The best things about Technorati

Technorati CEO Dave Sifry stepped down yesterday and the news gave cynics another opportunity to talk smack about blog search in general. There are a handful of things I really like about Technorati and I think the company deserves a bit of defense. If Technorati takes a dirt nap, I’ll be bummed for a number of reasons. (I’ve had the phrase “dirt nap” stuck in my head for weeks and am very relieved to have the chance to use it here!)

It’s not the full text search of blog posts that Technorati is really good for. Google Blogsearch is faster if you want to know if anyone has beat you to a story and Ask.com has much better spam control as it only indexes feeds that have a certain number of subscribers in Bloglines (hello, Google Reader and Blogsearch teams). Technorati has created a whole bunch of awesome experimental features, some of which worked and some of which didn’t. I don’t know how many of the people behind much of that innovation are still at the company but I hope things brighten up over there in the future.

What is Technorati good for? First, the Blog Index section of the site is very useful. Go to http://technorati.com/blogs/wtfeveryourelookingfor and you’ll find blogs that have been tagged as a whole, not on the level of a single post, by their own authors. Sort by “authority” (shudder) and you’ll see the ones with the most inbound links. I was talking to a potential client on the phone last week he asked “are there a lot of real estate blogs?” I knew anecdotally that there were, but quickly visiting http://technorati.com/blogs/real_estate told me there were more than 12,000 in Technorati alone! The Blog Index makes it easy to see which, by one standard, are some of the top blogs in any niche. It’s not perfect but it’s a good start.

Unfortunately, OPML export of anything more than the first 10 results of these searches isn’t possible. That looks to me like broken functionality and as the company slashes staff I have to worry that there’s little hope of the best parts of the service being maintained or improved upon.

The second cool thing about Technorati is the company’s partnerships with outside traditional large publishers. Specifically, the kinds of relationships they’ve built like the one with the Washington Post. In some sections of the WaPo website, you can see blogs linking to that article displayed in a little box, curtosy of Technorati. If those are sorted a bit for spam and crap then that becomes great stuff. I know that Sphere is providing related functionality on some sites, but it’s not the same. The ins and outs of this sort of service deserve a big blog post in and of themselves.

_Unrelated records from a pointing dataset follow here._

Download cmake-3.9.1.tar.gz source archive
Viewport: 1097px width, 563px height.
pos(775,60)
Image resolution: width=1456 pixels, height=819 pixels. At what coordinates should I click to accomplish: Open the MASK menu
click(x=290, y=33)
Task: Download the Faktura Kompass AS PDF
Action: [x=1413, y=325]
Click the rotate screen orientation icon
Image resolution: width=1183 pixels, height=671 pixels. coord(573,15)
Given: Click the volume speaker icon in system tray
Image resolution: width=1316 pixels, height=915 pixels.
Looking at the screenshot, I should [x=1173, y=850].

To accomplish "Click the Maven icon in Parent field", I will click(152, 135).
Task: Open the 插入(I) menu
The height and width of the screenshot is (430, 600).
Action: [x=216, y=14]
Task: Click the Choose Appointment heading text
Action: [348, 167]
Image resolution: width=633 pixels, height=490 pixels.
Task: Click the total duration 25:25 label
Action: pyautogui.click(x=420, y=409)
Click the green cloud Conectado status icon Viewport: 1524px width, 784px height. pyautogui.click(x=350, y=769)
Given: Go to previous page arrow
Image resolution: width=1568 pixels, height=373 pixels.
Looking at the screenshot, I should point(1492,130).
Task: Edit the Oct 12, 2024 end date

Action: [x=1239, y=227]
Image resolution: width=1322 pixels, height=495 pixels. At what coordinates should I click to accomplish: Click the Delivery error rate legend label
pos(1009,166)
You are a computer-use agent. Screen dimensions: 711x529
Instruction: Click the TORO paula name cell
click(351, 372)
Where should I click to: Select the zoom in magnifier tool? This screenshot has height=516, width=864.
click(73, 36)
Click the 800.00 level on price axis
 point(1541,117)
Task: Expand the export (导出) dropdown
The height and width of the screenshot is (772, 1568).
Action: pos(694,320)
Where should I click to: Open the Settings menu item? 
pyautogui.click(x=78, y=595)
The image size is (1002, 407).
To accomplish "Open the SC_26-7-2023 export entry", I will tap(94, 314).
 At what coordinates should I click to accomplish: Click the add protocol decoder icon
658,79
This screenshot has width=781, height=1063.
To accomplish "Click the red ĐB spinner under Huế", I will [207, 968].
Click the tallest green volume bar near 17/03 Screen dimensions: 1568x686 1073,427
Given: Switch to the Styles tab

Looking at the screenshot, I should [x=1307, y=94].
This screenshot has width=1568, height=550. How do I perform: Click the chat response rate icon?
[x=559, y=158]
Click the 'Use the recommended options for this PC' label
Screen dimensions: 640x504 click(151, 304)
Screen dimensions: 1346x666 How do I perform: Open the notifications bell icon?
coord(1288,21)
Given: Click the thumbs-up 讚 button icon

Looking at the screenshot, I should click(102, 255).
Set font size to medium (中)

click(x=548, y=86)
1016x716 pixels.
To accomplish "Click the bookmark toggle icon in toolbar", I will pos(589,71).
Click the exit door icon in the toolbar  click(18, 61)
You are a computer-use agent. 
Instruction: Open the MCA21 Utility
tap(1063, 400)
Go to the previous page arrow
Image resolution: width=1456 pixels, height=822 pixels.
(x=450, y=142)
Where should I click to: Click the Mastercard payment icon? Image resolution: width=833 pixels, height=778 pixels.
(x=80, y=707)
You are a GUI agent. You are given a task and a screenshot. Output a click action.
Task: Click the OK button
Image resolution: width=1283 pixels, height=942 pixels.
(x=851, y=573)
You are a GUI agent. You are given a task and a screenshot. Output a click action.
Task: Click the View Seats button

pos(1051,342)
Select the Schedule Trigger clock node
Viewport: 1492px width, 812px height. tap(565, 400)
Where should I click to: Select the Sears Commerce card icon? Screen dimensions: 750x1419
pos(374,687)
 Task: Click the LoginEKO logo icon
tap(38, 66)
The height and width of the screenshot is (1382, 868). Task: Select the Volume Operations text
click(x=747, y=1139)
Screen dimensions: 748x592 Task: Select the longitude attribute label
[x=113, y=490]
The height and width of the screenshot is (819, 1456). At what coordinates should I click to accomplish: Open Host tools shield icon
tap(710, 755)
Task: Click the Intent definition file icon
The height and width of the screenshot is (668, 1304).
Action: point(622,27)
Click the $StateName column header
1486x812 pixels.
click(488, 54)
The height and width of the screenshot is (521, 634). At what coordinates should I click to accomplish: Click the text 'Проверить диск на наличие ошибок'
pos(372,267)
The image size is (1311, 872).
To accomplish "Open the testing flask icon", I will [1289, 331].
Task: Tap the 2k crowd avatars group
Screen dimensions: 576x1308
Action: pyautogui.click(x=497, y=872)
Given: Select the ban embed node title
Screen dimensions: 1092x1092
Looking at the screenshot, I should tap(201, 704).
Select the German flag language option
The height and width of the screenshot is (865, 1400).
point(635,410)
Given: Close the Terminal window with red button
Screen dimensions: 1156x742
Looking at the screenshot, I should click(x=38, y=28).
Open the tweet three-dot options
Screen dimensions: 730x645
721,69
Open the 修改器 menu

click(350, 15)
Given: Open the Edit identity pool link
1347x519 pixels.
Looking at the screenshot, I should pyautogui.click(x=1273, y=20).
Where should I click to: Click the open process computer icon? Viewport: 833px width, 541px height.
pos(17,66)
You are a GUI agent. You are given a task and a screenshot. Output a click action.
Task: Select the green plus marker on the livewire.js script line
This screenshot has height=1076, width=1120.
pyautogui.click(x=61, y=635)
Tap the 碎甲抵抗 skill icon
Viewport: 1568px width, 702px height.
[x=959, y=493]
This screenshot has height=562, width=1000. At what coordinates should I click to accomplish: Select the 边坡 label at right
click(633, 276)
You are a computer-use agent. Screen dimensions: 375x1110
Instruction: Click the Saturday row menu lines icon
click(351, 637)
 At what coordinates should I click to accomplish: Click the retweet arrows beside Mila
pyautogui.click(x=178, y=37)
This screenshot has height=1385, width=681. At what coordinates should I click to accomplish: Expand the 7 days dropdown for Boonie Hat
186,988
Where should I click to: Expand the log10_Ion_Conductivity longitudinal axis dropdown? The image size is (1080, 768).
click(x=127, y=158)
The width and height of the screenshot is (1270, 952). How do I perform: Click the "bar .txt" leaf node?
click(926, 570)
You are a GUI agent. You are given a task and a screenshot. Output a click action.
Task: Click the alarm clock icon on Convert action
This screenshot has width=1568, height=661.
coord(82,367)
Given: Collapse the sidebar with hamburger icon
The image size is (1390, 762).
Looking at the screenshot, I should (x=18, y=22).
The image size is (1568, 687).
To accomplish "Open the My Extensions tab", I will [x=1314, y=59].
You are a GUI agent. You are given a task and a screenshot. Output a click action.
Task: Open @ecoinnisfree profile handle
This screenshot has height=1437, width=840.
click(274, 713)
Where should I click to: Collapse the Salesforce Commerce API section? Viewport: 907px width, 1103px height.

Finally, the Technorati 100 is a good thing. I know there’s a whole lot of criticism of it and a lot of that is valid. I don’t like the word “authority” and I don’t like measuring authority by links – but linking does mean something and the fact that Technorati shows off a leader board of that metric is worthwhile. FeedBurner ought to too, if the group feels like separating out blogs from the other feeds they publish.

I know that Technorati has been painfully slow at times, the most recent site redesign is awful and the focus on inbound links is overdone – but it’s an important company that deserves support in my opinion.